If it’s a concern, both you and your supplier may be able to manage the balance of risk by combining TransferWise payments with escrow, local agencies or deposits.
To get your TransferWise account set up for sending US dollars to China, you’ll need to first sign up. When you do make those transfers, you’ll only pay a simple fee, and that’s it. You don’t pay any hidden charges through poor exchange rates. All deals are done at the mid-market rate – the one you see in Google. That makes TransferWise quite different from other forms of international payments. Not to mention, if you enable your TransferWise borderless multi-currency account, you can store your money in a number of different currencies, and then send it to China when the time — or rates — are right.
In short, it’s well worth your time to learn more about how TransferWise is up to 6 times cheaper than alternatives. You’ll find it makes compelling sense for all but the very smallest of transactions.
2. International wire transfer / Telegraphic Transfer (T/T)
This is the most common payment method, and is widely accepted by suppliers.
There are risks on both sides. Suppliers will often insist on a deposit to lower their risk which subsequently then increases yours. The more customised or more hard-to-sell the goods are, the higher the deposits will normally be. As such, it’s best if you have a good relationship with your supplier.

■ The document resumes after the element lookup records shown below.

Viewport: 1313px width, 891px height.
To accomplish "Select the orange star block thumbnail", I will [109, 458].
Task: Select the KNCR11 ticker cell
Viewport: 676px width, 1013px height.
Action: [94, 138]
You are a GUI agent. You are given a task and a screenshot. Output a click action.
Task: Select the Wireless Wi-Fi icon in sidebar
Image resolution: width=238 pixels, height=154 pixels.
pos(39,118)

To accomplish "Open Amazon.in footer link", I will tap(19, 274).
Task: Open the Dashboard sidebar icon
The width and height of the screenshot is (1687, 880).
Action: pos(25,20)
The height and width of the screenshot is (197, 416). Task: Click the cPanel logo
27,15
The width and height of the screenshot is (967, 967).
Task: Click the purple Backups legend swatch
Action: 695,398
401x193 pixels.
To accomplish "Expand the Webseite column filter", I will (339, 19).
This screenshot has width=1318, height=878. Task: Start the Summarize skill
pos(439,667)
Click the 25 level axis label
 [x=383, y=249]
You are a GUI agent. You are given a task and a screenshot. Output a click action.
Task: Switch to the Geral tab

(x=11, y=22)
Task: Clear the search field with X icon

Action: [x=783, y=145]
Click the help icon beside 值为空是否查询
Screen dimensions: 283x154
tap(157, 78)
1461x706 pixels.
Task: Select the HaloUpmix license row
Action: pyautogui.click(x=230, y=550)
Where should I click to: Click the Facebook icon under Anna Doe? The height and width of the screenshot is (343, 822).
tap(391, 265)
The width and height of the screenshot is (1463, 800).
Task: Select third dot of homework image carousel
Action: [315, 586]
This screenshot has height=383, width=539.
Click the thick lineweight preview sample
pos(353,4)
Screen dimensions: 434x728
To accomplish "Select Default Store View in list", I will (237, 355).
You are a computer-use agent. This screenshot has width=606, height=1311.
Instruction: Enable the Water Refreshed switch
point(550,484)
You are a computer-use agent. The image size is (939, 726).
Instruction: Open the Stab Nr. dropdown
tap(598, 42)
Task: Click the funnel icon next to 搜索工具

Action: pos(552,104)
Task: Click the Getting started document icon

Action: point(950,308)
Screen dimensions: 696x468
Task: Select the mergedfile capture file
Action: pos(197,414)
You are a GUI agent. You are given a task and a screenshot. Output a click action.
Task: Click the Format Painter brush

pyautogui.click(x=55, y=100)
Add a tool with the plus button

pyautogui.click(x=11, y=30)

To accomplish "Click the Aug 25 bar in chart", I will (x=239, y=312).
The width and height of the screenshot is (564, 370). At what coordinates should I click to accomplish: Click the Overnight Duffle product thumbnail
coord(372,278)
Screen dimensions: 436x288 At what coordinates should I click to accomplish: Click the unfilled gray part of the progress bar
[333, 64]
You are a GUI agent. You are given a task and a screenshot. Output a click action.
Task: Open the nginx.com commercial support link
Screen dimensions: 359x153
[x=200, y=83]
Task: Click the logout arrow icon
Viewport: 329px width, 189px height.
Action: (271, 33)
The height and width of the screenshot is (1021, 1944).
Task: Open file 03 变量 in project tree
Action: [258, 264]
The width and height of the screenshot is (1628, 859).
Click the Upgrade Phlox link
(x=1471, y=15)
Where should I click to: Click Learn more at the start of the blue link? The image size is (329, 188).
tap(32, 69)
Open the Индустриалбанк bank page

Just like with cash, you’ll bear the cost of the foreign exchange transaction. That steep cost includes the published fee, probably several fixed SWIFT fees from intermediary banks, and the spread — the poorer exchange rate than you can find with a currency converter online.
So though wire transfers may be a common method of payment, they cost the buyer much more than most realise.
Escrow protects both parties. It means that you pay before dispatch, but the funds are held by a third party. They aren’t sent to the supplier until you’ve received your goods.
Although popular within China, acceptance for international transactions is still low. However, if you’re buying through Alibaba, you might be offered payment using Alipay Escrow.
The idea of escrow is to reduce risk due to the long wait between order and receipt. There are still disputes, though, and it can be hard to get the dispute resolution team working on your behalf.
Fees are typically 5% of the transaction — initially charged to the supplier, but they’ll be passed on to you.
Escrow, like PayPal (which we’ll talk about in a bit) is convenient for low value transactions. Though you might want to skip them on larger transactions due to both the added expense and the reality that it can tie up your money for some time.
Larger suppliers and international trading companies are normally happy to accept LCs. Some, in fact, may insist on them. However, due to the complexity and additional language barriers, it’s not uncommon for small and medium-sized factories to be reticent to accept this form of payment.
LCs reduce the supplier’s risk that the buyer doesn’t pay. As a buyer, LCs also give you some comfort that the supplier will conform to whatever terms you agree. This explains their popularity for very large transactions of over £50,000.
On the flip side, though, the fees are very high and the paperwork is quite complex. As such, it’s essential to get professional advice with your first transactions.
In essence, Letters of Credit are a quite expensive option. They are often only for very large transactions, or when suppliers make it a condition of business.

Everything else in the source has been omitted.